• **GOAL**
In the Limitation Act passage, starting with "1. Lord Denning" and going on through "a proper case for leave.", write the text out again with "permission" substituted for "leave" everywhere it appears.

It is very difficult to understand. The particular section here in question is s.7 (4) which defines which facts are of a ‘decisive character’. I can best explain it by stating the way in which it should be applied. Take all the facts known to the plaintiff, or which he ought reasonably to have ascertained, within the first three years, about the accident and his injuries. Assume that he was a reasonable man and took such advise as he ought reasonably to have taken within those three years. If such a reasonable man in his place would have thought he had a reasonable prospect of wining an action, and that the damages recoverable would be sufficiently high to justify the bringing of an action – in short, if he had a “worth-while action” – then he ought to have brought the action within the first three years. If he failed to bring an action within those three years, he is barred by the statute. His time will not be extended under the Limitation Act 1963 simply because he finds out more about the accident or because his injuries turn out to be worse than he thought. His time will only be extended if a reasonable man in his place would not have realized, within the first two or three years, that he had a “worth-while action”. Then, if it should turn out after the first two or three years that he finds out facts which make it worthwhile to bring an action, he must start it within twelve months after he finds out those facts. Then, and then only, will the time limit be extended so that he is not barred.


  1. Lord Denning M.R further emphasized the need for scrutiny of any application for extension of time to see whether it is proper case for leave. His Lordship held at the same page that:

I would add, however, that when application is made for leave under the Limitation Act 1963, a judge in chambers should not grant leave as of course. He should carefully scrutinize the case to see whether it is a proper case for leave.


  1. According to the above provisions and the cases decided thereunder, the first question is whether the plaintiff adduced sufficient evidence to establish a cause of action against the defendants? The plaintiffs pleaded that, the first defendant company as the owner of the cattle failed to confine them in a proper way and this caused the animal come and unsafely cross the highway, causing accident. They further pleaded that, the above accident was caused to the negligence of the defendants and provided the particulars for the same. The plaintiffs also pleaded injuries sustained and the total damage caused to their vehicle. The pleadings show the issues to be determined by the courts. Accordingly, there is a cause of action for the plaintiffs against the defendants.

• **SUPPLIED RECORDS**

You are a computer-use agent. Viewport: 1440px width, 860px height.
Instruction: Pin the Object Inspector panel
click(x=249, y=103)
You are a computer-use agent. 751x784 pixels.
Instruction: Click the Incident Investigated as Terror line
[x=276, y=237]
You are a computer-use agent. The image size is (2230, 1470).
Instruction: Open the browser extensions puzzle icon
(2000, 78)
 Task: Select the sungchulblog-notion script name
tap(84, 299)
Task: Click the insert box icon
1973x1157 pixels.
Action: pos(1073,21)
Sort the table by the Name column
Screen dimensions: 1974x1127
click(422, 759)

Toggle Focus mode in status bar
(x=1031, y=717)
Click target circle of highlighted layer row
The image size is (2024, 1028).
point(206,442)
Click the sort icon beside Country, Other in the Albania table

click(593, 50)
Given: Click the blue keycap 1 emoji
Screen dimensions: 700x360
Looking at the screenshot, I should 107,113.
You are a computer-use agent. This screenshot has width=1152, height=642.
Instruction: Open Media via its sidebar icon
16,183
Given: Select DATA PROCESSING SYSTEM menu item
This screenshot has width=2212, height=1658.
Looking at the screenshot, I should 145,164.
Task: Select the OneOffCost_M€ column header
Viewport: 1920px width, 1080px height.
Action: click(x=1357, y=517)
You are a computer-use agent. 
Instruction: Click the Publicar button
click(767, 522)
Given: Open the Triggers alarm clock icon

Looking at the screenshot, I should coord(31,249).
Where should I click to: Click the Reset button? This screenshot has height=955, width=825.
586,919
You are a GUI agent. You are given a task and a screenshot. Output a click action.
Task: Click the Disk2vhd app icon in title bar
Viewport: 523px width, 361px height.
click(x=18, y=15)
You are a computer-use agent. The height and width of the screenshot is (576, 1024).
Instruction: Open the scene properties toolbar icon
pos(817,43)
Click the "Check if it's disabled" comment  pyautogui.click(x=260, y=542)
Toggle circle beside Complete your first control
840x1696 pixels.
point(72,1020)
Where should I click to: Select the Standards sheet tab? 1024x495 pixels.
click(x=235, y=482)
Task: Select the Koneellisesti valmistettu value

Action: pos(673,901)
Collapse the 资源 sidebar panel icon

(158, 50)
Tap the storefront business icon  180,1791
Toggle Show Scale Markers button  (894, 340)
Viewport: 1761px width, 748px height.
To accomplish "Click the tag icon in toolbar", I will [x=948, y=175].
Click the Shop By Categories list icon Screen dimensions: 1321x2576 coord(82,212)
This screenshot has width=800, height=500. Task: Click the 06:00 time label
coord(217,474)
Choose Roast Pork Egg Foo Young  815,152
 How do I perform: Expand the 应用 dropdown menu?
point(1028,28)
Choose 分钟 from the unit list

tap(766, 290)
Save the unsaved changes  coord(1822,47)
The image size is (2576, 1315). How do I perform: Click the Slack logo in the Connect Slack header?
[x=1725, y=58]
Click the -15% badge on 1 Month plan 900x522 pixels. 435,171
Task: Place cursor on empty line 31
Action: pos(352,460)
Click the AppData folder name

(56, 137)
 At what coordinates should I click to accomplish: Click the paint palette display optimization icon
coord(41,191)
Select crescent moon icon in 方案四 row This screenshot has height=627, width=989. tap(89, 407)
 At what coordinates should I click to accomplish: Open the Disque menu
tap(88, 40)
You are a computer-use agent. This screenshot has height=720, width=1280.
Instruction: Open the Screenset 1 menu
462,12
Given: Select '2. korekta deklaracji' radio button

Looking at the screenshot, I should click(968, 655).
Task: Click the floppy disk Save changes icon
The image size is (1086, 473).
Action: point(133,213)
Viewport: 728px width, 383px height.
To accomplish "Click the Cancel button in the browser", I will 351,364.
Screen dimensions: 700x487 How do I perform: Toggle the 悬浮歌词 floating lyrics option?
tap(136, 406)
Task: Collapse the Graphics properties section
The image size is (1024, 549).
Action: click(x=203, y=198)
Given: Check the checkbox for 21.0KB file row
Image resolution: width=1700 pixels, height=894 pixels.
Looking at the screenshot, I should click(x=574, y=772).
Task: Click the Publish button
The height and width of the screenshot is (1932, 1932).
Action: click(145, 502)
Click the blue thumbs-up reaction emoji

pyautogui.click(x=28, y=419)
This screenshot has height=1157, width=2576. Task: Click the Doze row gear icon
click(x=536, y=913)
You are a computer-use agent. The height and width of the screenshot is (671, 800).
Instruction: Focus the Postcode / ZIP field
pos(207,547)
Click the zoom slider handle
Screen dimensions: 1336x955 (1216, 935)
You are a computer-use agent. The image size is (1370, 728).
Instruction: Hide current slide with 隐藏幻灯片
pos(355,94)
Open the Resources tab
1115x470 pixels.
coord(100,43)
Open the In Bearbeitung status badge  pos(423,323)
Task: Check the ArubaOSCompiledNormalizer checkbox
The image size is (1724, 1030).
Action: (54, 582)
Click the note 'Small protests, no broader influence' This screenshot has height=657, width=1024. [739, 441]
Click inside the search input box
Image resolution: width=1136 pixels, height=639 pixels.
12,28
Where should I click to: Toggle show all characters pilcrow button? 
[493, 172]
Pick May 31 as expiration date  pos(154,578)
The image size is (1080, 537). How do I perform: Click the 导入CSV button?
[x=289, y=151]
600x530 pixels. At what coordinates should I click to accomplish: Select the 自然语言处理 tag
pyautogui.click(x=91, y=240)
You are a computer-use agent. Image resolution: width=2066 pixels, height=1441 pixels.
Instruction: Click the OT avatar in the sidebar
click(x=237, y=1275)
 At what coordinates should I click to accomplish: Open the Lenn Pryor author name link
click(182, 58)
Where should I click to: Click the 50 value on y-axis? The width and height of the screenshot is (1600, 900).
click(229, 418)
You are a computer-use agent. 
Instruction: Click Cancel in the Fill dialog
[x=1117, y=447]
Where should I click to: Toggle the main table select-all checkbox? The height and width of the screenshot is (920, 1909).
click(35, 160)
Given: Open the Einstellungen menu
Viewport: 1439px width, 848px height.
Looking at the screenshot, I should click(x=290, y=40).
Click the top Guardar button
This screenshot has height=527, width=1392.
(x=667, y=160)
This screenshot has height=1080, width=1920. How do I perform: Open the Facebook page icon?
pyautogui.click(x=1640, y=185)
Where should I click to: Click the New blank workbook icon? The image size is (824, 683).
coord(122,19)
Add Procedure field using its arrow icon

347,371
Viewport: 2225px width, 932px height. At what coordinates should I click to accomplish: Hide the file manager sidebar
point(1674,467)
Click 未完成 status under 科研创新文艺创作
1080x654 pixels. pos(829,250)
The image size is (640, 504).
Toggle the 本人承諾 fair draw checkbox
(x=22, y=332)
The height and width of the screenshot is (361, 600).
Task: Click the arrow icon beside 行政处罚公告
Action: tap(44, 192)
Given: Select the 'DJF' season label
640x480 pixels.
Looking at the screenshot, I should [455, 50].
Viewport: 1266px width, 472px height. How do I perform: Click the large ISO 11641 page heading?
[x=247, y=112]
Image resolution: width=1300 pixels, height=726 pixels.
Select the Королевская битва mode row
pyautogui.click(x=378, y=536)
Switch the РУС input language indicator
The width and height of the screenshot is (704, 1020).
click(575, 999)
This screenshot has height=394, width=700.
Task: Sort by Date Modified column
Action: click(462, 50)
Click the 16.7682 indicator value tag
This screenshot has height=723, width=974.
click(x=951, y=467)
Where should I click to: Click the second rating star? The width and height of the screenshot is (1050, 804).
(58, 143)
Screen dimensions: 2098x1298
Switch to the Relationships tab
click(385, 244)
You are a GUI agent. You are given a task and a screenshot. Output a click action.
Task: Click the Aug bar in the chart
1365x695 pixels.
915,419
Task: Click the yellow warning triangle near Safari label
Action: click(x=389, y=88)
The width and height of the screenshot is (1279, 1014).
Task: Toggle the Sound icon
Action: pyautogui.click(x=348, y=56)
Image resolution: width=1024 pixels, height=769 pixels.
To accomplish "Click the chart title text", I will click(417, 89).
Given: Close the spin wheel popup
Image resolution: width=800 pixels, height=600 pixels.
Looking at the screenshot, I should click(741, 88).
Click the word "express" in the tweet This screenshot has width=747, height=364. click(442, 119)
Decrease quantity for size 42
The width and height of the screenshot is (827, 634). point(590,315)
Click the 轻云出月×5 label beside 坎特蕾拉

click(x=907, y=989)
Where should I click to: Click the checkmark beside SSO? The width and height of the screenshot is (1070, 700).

• **RESULT OF THE TASK**
1. Lord Denning M.R further emphasized the need for scrutiny of any application for extension of time to see whether it is proper case for permission. His Lordship held at the same page that:

I would add, however, that when application is made for permission under the Limitation Act 1963, a judge in chambers should not grant permission as of course. He should carefully scrutinize the case to see whether it is a proper case for permission.